Tal vez siguiendo esta curiosa intuición, Barthes deja los viajes por los países lejanos —China, Japón, Norte de África— e, igual que sucediera con Proust cuando se pone a escribir su gran novela, se encierra en casa. En el caso de Barthes, se ha propuesto releer a Proust para su seminario en el Collège de France. Esta vez la lectura será con otros ojos, sin subterfugios —ocurre cuando uno lee para enseñar y no solo para aprender—. Es el año 1980 y, aunque Barthes no lo sospeche, ese fatídico febrero su trayecto será el último hacia el seminario: una furgoneta le arrollará y morirá un mes después en el hospital con 64 años.
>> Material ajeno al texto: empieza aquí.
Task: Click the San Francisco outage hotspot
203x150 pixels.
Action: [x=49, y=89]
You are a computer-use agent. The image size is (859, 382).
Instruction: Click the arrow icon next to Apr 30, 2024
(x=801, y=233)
Pese a todo, de la preparación intensa para aquel seminario quedan fragmentos y hasta una presentación que Barthes no llegó a leer; textos, fichas, entrevistas y material fotográfico que la Editorial Paidós ha reunido en un volumen con motivo del centenario del fallecimiento de Proust, en 2022: Marcel Proust. Miscelánea, con edición a cargo de Bernard Comment. Es casi el libro gemelo de Escribir. Escritos sobre arte y literatura (Páginas de Espuma), aparecido ese mismo año, con los tempranos artículos ensayísticos de Proust, aquellos en los cuales se forja el novelista de la posterior En busca del tiempo perdido y que tanto intrigaron a Barthes cuando decidió entregarse a la alquimia del novelista, a sus paisajes, a veces incluso de forma literal, cuando revisita los jardines de Proust en un conocido programa radiofónico de France Culture, en 1978. La última de las tres entrevistas con Jean Montalbetti trata exclusivamente de jardines, un paseo, dice el entrevistador, desde los Campos Elíseos hasta el Bois de Boulogue, dos de los jardines recurrentes en la obra de Proust, tantas veces vistos y que apremian a ser mirados con ojos noveles, los que leyeron ávidos cada página hace tantos años que la memoria no acierta a contarlos.
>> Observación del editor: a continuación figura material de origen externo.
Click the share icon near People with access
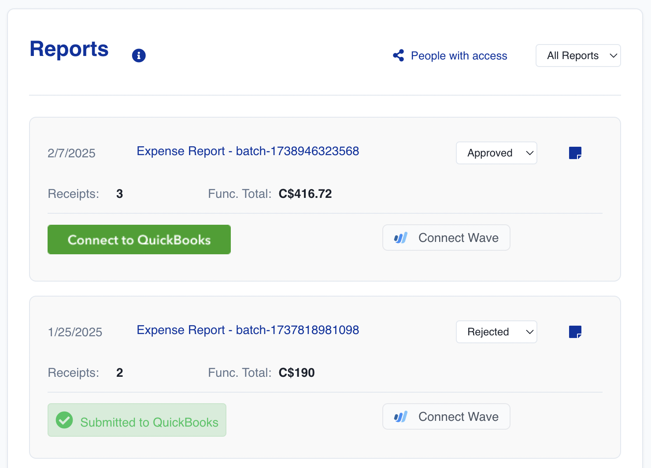Image resolution: width=651 pixels, height=468 pixels. [399, 56]
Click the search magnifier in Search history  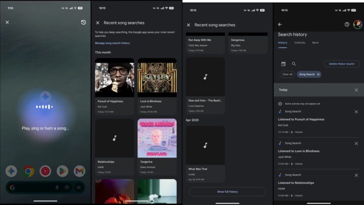(294, 64)
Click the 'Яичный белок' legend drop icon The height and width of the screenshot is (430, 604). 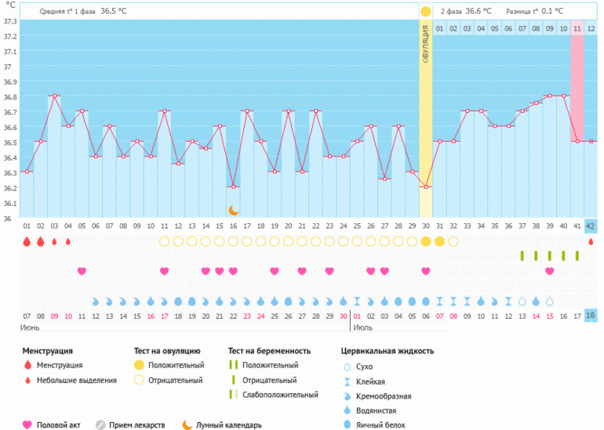[347, 425]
Volver a ver lo familiar, enfrentar el auténtico viaje —que no es sino aprender a mirar lo ya visto— es también la premisa de la cual parte Nicolas Jolivot cuando, al regresar de su enésima visita a China, decide quedarse en casa y explorar el jardín familiar desde los orígenes de la parcela, en 1821. Dibujos de ramas, flores, insectos, pájaros, personajes, hojas, pequeños anfibios… se van interpelando desde los comentarios y dibujos del autor en este libro extraordinario, Viajes por mi jardín, publicado por Errata Naturae, una editorial con algo de jardín en sí misma, cuando regala a sus lectores libros como el último de Pia Pera, Las virtudes del huerto, editado este mismo año. De alguna forma estas lecturas reenvían a otra recomendada en la página web la Fundación Juan March, propietaria por cierto de un jardín inesperado en el centro de Madrid. La sabiduría del jardinero de Gilles Clément, publicado por Gustavo Gili el año 2021, está a disposición de los lectores en la Biblioteca del Patio en dicha fundación, una biblioteca para leer en casa o en el propio jardín. ¿Cómo imaginar mejores lecturas para el verano?
Entramos en las páginas del libro de Jolivot y se abren paso los jardines de la infancia, los que rememora —reconstruye— Proust en su novela; los que devuelven a la memoria aquellas mañanas estivales en las que, mientras en el jardín se oían las chicharras, la lectura ocupaba el día entero. Y la noche, con suerte.